++++ EXCERPTED DATA

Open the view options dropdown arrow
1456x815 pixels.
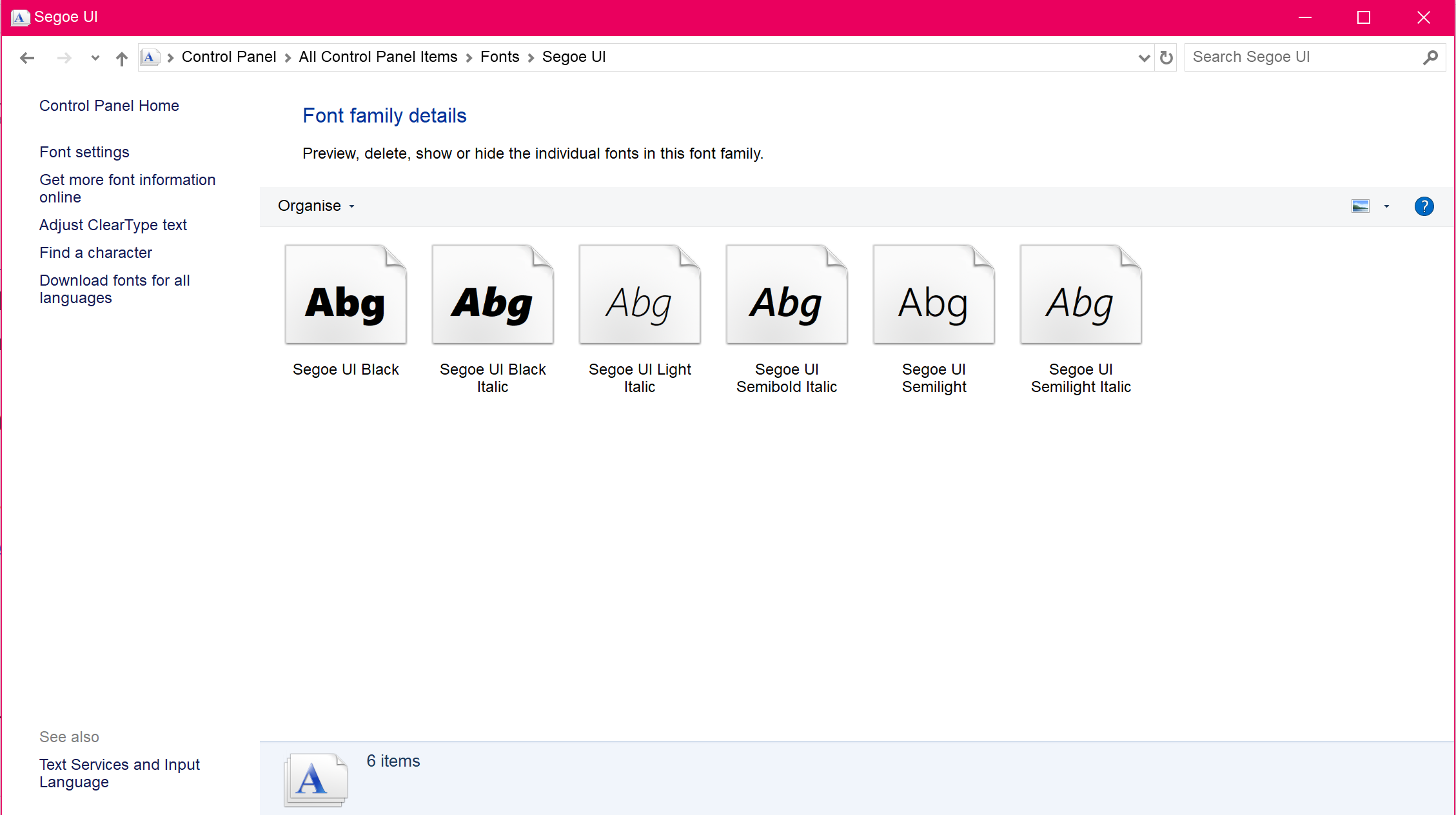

++++++++
++++ EXCERPTED DATA

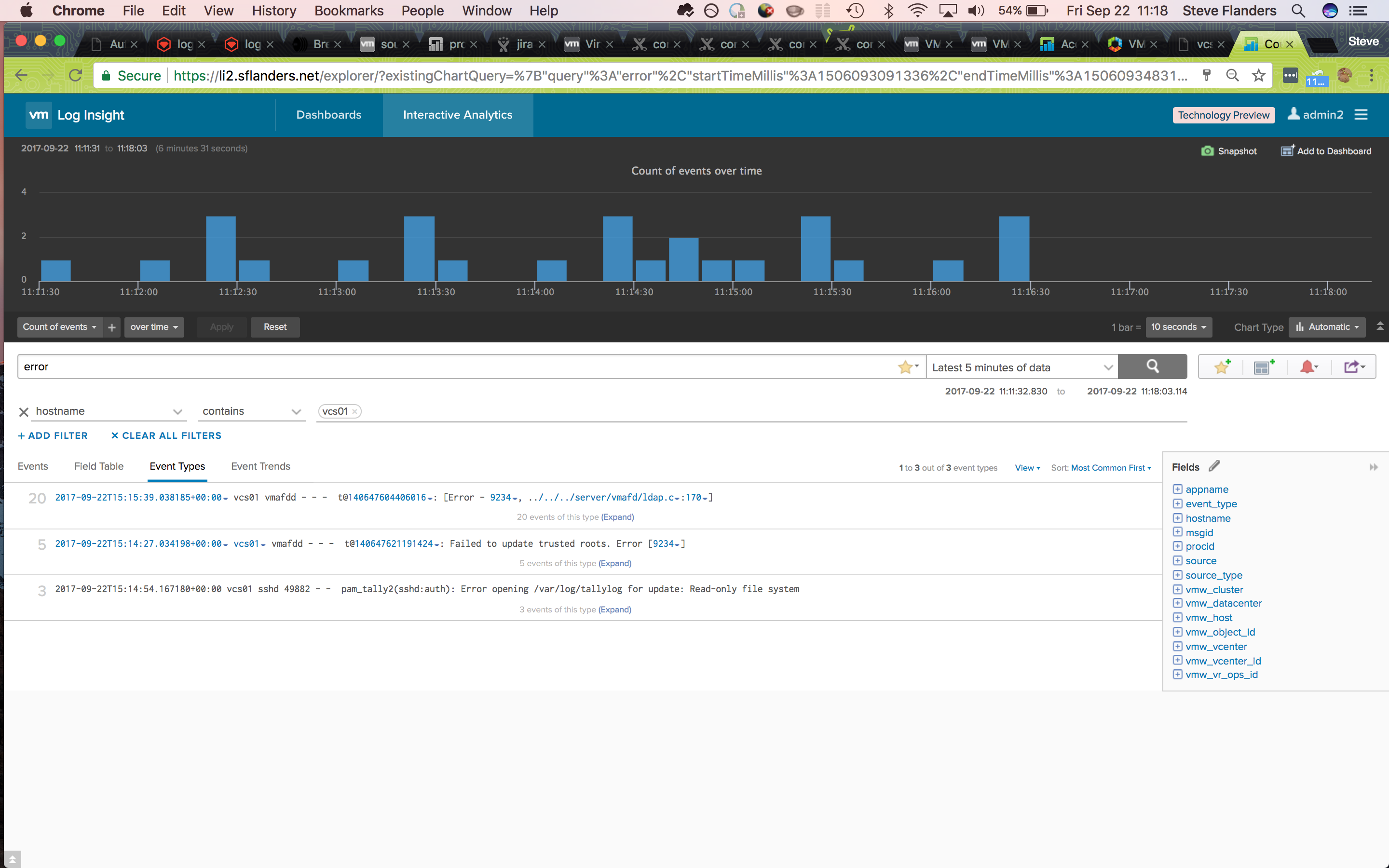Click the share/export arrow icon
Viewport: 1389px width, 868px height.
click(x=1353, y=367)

++++++++

EXERCISE —
In the listing above, find the line with "Open the view options dropdown arrow" and the line with "1456x815 pixels.", then print exactly those two lines and every line between them, and nothing more.

TASK SOLUTION —
Open the view options dropdown arrow
1456x815 pixels.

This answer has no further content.